Computer program code for carrying out operations for aspects of the present disclosure may be written in any combination of one or more programming languages, including an object oriented programming language such as Java, Smalltalk, C++ or the like and conventional procedural programming languages, such as the “C” programming language or similar programming languages. The program code may execute entirely on the user's computer, partly on the user's computer, as a stand-alone software package, partly on the user's computer and partly on a remote computer or entirely on the remote computer or server. In the latter scenario, the remote computer may be connected to the user's computer through any type of network, including a local area network (LAN) or a wide area network (WAN), or the connection may be made to an external computer (for example, through the Internet using an Internet Service Provider).
Aspects of the present disclosure are described below with reference to flowchart illustrations and/or block diagrams of methods, apparatus (systems) and computer program products according to embodiments presented in this disclosure. It will be understood that each block of the flowchart illustrations and/or block diagrams, and combinations of blocks in the flowchart illustrations and/or block diagrams, can be implemented by computer program instructions. These computer program instructions may be provided to a processor of a general purpose computer, special purpose computer, or other programmable data processing apparatus to produce a machine, such that the instructions, which execute via the processor of the computer or other programmable data processing apparatus, create means for implementing the functions/acts specified in the flowchart and/or block diagram block or blocks.
These computer program instructions may also be stored in a computer readable medium that can direct a computer, other programmable data processing apparatus, or other devices to function in a particular manner, such that the instructions stored in the computer readable medium produce an article of manufacture including instructions which implement the function/act specified in the flowchart and/or block diagram block or blocks.
The computer program instructions may also be loaded onto a computer, other programmable data processing apparatus, or other devices to cause a series of operational steps to be performed on the computer, other programmable apparatus or other devices to produce a computer implemented process such that the instructions which execute on the computer or other programmable apparatus provide processes for implementing the functions/acts specified in the flowchart and/or block diagram block or blocks.

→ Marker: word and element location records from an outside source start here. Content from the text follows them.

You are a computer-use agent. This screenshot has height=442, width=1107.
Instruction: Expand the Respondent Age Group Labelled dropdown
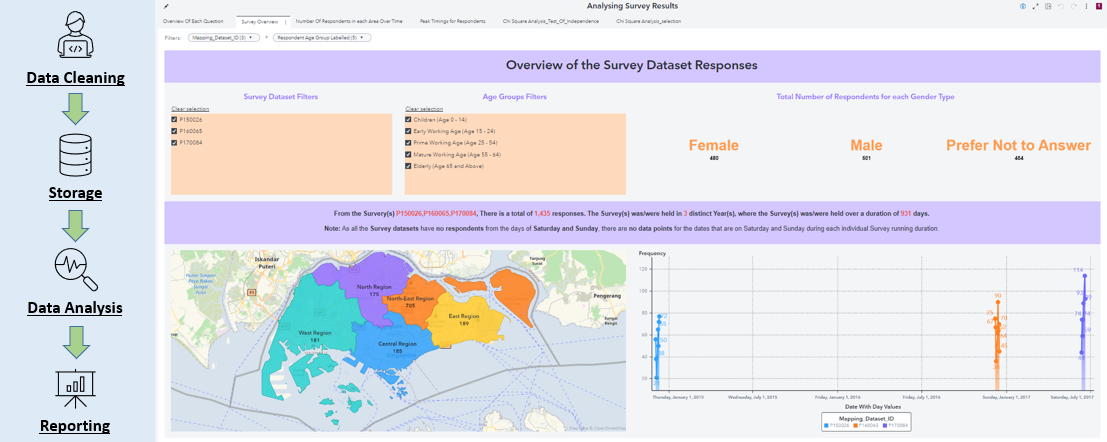pyautogui.click(x=322, y=37)
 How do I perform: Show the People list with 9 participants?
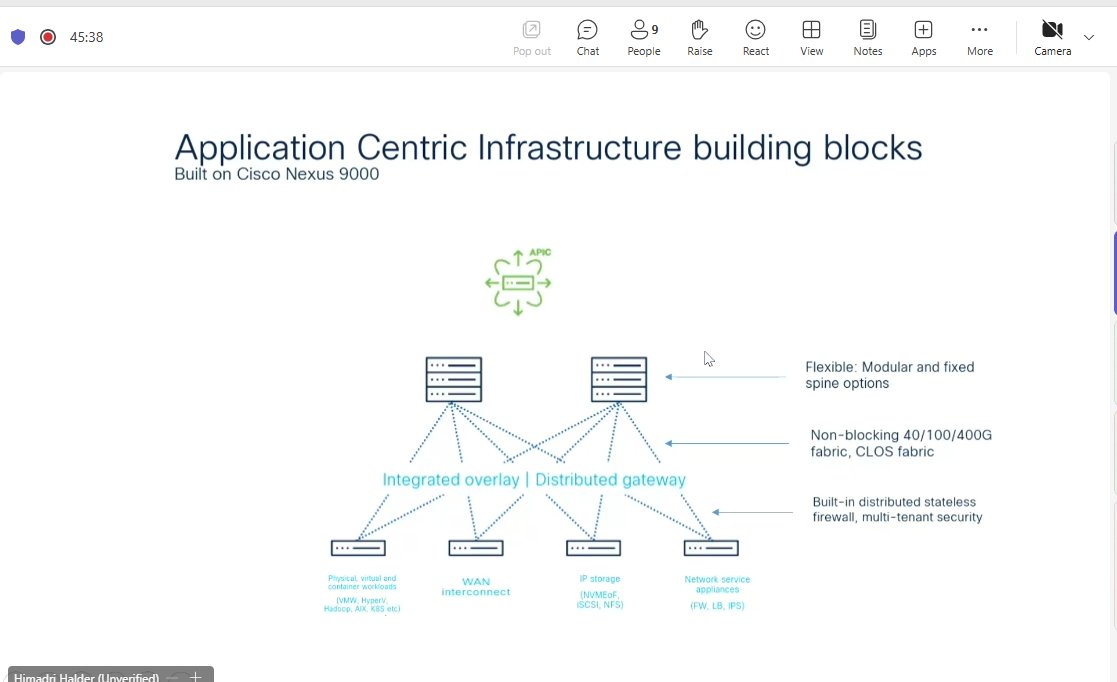[643, 36]
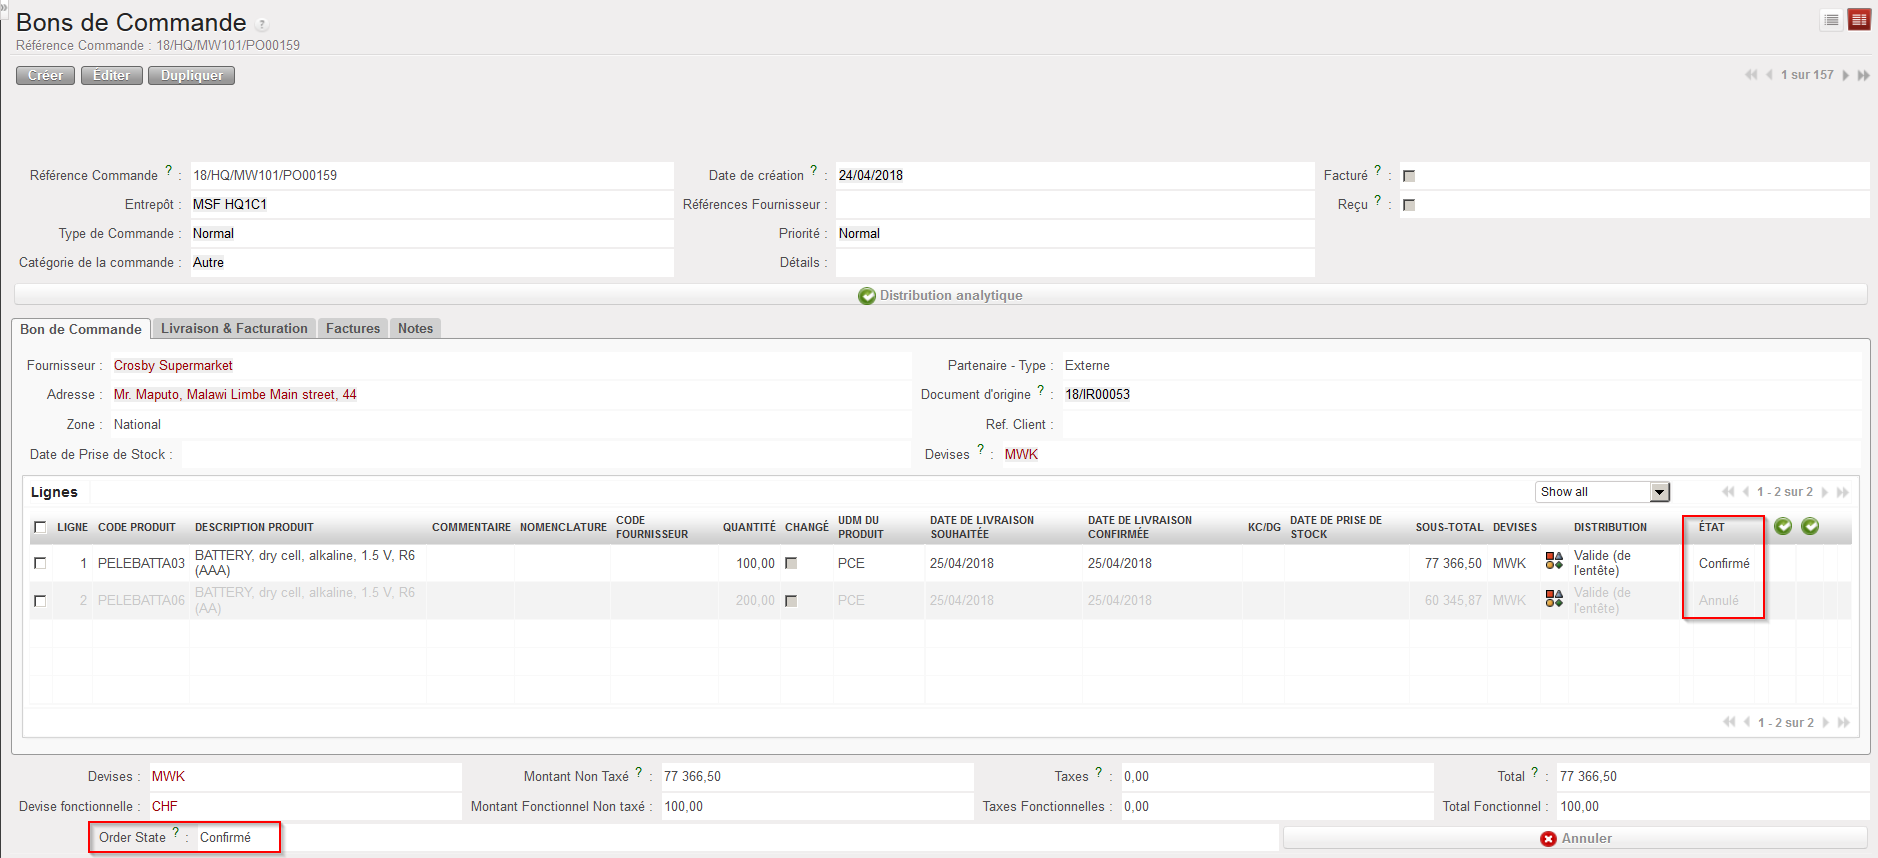The image size is (1878, 858).
Task: Select all lines with header checkbox
Action: [40, 527]
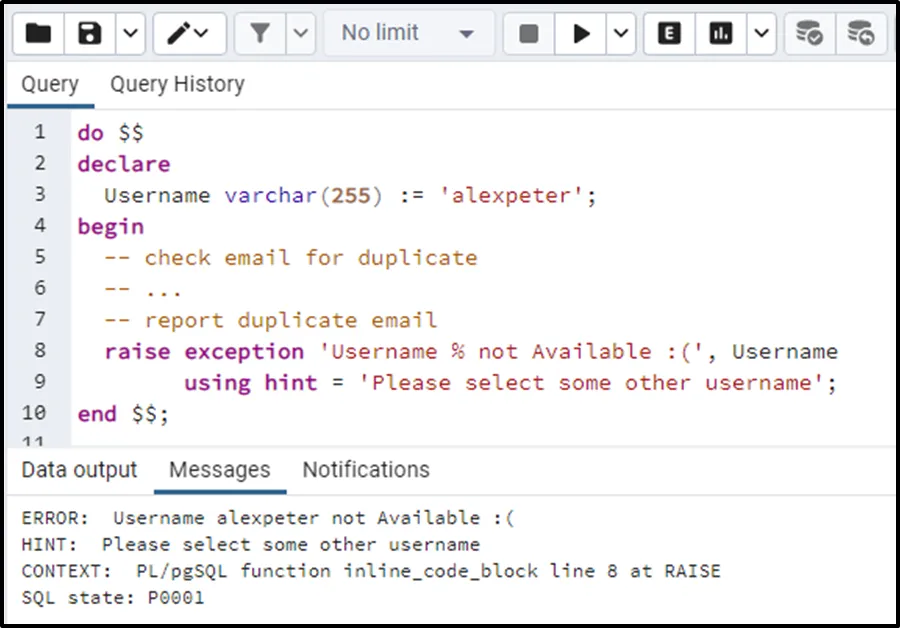Switch to the Notifications tab
This screenshot has height=628, width=900.
366,470
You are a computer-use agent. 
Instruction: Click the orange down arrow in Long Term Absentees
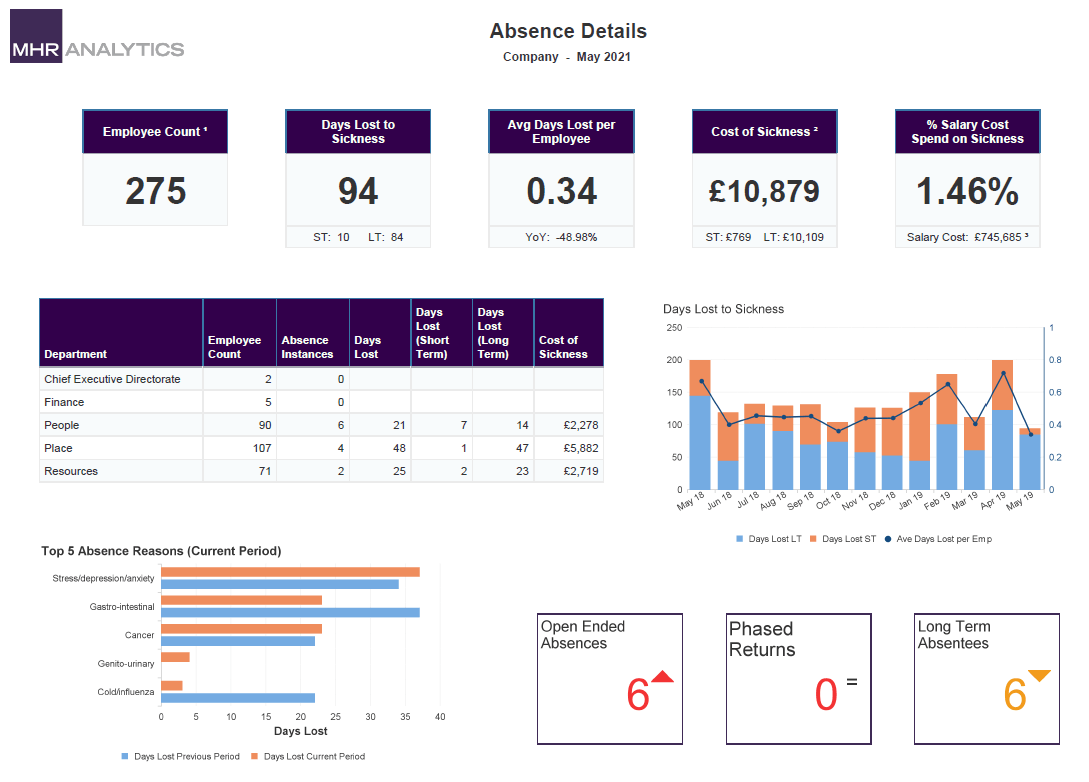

The flowchart and block diagrams in the Figures illustrate the architecture, functionality, and operation of possible implementations of systems, methods, and computer program products according to various examples of the present invention. In this regard, each block in the flowchart or block diagrams may represent a module, segment, or portion of instructions, which comprises one or more executable instructions for implementing the specified logical function(s). In some alternative implementations, the functions noted in the block may occur out of the order noted in the figures. For example, two blocks shown in succession may, in fact, be executed substantially concurrently, or the blocks may sometimes be executed in the reverse order, depending upon the functionality involved. It will also be noted that each block of the block diagrams and/or flowchart illustration, and combinations of blocks in the block diagrams and/or flowchart illustration, can be implemented by special purpose hardware-based systems that perform the specified functions or acts or carry out combinations of special purpose hardware and computer instructions.
While the foregoing is directed to specific examples, other and further examples may be devised without departing from the basic scope thereof, and the scope thereof is determined by the claims that follow.